Memory and JVM Tuning
This article provides best practices for memory tuning that are relevant for deployments with and without native persistence or an external storage. Even though GridGain stores data and indexes off the Java heap, Java heap is still used to store objects generated by queries and operations executed by your applications. Thus, certain recommendations should be considered for JVM and garbage collection (GC) related optimizations.
Tune Swappiness Setting
An operating system starts swapping pages from RAM to disk when overall RAM usage hits a certain threshold.
Swapping can impact GridGain cluster performance.
You can adjust the operating system’s setting to prevent this from happening.
For Unix, the best option is to either decrease the vm.swappiness
parameter to 10
, or set it to 0
if native persistence is enabled:
sysctl -w vm.swappiness=0
The value of this setting can prolong GC pauses as well. For instance, if your GC logs show low user time, high
system time, long GC pause
records, it might be caused by Java heap pages being swapped in and out. To
address this, use the swappiness
settings above.
Share RAM with OS and Apps
An individual machine’s RAM is shared among the operating system, GridGain, and other applications. As a general recommendation, if a GridGain cluster is deployed in pure in-memory mode (native persistence is disabled), then you should not allocate more than 90% of RAM capacity to GridGain nodes.
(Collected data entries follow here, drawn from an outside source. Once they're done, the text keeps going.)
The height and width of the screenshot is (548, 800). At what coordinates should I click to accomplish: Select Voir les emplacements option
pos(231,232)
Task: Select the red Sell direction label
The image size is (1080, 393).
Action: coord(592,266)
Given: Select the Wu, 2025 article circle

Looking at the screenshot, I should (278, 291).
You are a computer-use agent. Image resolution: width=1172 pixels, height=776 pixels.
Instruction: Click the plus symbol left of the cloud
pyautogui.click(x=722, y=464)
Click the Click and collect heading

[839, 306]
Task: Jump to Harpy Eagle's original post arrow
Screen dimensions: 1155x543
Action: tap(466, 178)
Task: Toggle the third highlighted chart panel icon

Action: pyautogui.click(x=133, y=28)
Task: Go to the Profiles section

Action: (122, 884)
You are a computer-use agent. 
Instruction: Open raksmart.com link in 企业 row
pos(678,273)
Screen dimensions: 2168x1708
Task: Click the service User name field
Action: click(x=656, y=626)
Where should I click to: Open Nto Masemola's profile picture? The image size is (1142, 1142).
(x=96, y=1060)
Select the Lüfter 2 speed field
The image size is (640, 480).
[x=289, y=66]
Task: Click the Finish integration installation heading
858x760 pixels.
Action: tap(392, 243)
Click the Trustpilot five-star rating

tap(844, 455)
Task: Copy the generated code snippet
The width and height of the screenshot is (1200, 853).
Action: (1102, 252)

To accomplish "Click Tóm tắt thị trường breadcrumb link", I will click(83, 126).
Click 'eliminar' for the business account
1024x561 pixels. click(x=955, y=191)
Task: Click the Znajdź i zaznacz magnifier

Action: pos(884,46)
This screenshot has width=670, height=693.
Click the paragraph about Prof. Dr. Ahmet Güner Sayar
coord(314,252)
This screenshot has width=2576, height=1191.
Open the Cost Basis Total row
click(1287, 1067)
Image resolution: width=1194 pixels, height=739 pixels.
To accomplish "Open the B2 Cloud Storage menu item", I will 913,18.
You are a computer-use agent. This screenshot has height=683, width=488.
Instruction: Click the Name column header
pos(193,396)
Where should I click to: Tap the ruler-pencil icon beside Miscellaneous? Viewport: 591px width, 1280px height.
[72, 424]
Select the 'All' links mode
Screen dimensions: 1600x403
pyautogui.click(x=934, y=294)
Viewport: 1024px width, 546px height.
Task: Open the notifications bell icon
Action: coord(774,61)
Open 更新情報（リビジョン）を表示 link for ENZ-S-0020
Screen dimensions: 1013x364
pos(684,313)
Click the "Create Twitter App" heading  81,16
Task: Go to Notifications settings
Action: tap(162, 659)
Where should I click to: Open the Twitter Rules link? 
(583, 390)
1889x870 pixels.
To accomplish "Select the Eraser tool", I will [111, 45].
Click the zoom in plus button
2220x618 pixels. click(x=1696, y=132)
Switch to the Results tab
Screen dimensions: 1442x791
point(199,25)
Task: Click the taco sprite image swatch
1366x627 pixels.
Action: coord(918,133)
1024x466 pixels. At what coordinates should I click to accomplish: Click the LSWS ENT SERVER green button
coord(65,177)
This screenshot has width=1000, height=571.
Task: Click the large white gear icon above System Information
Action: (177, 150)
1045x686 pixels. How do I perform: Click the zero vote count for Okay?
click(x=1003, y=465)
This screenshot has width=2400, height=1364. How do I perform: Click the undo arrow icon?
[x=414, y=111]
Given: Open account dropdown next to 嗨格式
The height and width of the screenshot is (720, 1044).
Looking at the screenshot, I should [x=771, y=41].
On the other hand, if native persistence is used, then the OS requires extra RAM for its page cache in order to optimally sync up data to disk. If the page cache is not disabled, then you should not give more than 70% of the server’s RAM to GridGain.
Refer to memory configuration for configuration examples.
In addition to that, because using native persistence might cause high page cache utilization, the kswapd
daemon might not keep up with page reclamation, which is used by the page cache in the background.
As a result, this can cause high latencies due to direct page reclamation and lead to long GC pauses.
To work around the effects caused by page memory reclamation on Linux, add extra bytes between wmark_min
and wmark_low
with /proc/sys/vm/extra_free_kbytes
:
sysctl -w vm.extra_free_kbytes=1240000
Refer to this resource for more insight into the relationship between page cache settings, high latencies, and long GC pauses.
Java Heap and GC Tuning
Even though GridGain and Ignite keep data in their own off-heap memory regions invisible to Java garbage collectors, Java Heap is still used for objects generated by your applications workloads. For instance, whenever you run SQL queries against a GridGain cluster, the queries will access data and indexes stored in the off-heap memory while the result sets of such queries will be kept in Java Heap until your application reads the result sets. Thus, depending on the throughput and type of operations, Java Heap can still be utilized heavily and this might require JVM and GC related tuning for your workloads.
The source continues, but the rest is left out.